I see advertisements on YouTube where it claims that a successful (and Rich) person or a CEO of the successful company reads an average of 52 books/year. That is almost a book a week. I sometimes wonder if they are running a business or participating in a book reading contest.

Anyways, this reading competition isn’t uncommon amongst normal people like us. I have seen quite a few of my friends posting their reading list and claiming I finished reading this, I finished reading that. Any book I name, at least one of them have read it already. There seems to be a competition in which I am not a participant. With apps like Audible, the competition has intensified further.

By the way, when I say reading books, I do not mean a fictions or novels by Jeffrey Archer. I mean non-fiction ones.

There are three kind of readers according to me.
  1. A person, born with the talent to absorb the contents of the book like a sponge and squeeze it out whenever it is needed to be applied. This is only 2% of the entire world population.
  2. A person, who started reading slowly, improved his brain power to absorb like a sponge and can squeeze the knowledge out, most often when needed. This is about 8% of the population.
  3. Rest 90% are normal, not so rich and sometimes not so successful people who can read 50 books a year but can only squeeze out hardly anything at all when it is needed.

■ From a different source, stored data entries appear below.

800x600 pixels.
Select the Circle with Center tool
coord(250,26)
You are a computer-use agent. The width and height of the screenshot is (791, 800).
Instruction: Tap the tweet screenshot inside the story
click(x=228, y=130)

If you observe closely, the success doesn’t come from reading 50 books but from squeezing out the maximum knowledge you have gathered from reading those books and applying it to practice when it is needed. That’s what makes one successful, rich and stand out of the crowd.

So here is my advice.
  1. Do not complete – I know it is hard. Haven’t you picked up a 15kg dumbbell for working out your biceps because you saw a guy standing next to you with similar body structure was doing so ? If you have been to gym, you know what I am talking about. That enthusiasm wont get you very far. If you know the right way to exercise, you can do very well with just 5 kilo dumbbell.
  2. Makes note of intriguing points – Writing down your learnings from the book could be very helpful. First, when you write it down, you have a higher chance of remembering that and second, you have a cheat sheet to refer back to what you have learnt from a book. Don’t write everything down. Write those points which you feel it in your gut that it is of your interest.
  3. Be conscious to put your knowledge into practice – You just cant read a book and put the knowledge into practice. Every learning is most effective at a specific time. So being aware of the situation in hand and retrieving the right information from your brain requires practice. The more you do it, the more easy it becomes to comprehend the situation.
  4. Read a book twice or more – The more you read, the more it sticks to your brain. If you finish 3 books in 3 months, repeat them before picking up the next. Don’t read them consecutively. You are not trying to give a exam here.
  5. Explain the reading to your family – Try explaining the book to you spouse or the kid after reading. If you cannot explain the gist of the book to them in 15 mins, you haven’t been absorbing knowledge.
  6. Simplicity Test – Once you explain the book to your family, ask them to explain it back to you. If they have no clue of what you just said in those 15 mins, you need a second reading. You may have understood the book but you may not have understood well enough to make it simple or to use it in real-life. Your brain can retrieve information quickly when things are simple.

So in essence, read to gain knowledge and use it in your life. Reading to show-off or up the book count is just a waste of your precious time. Reading is a journey without destination.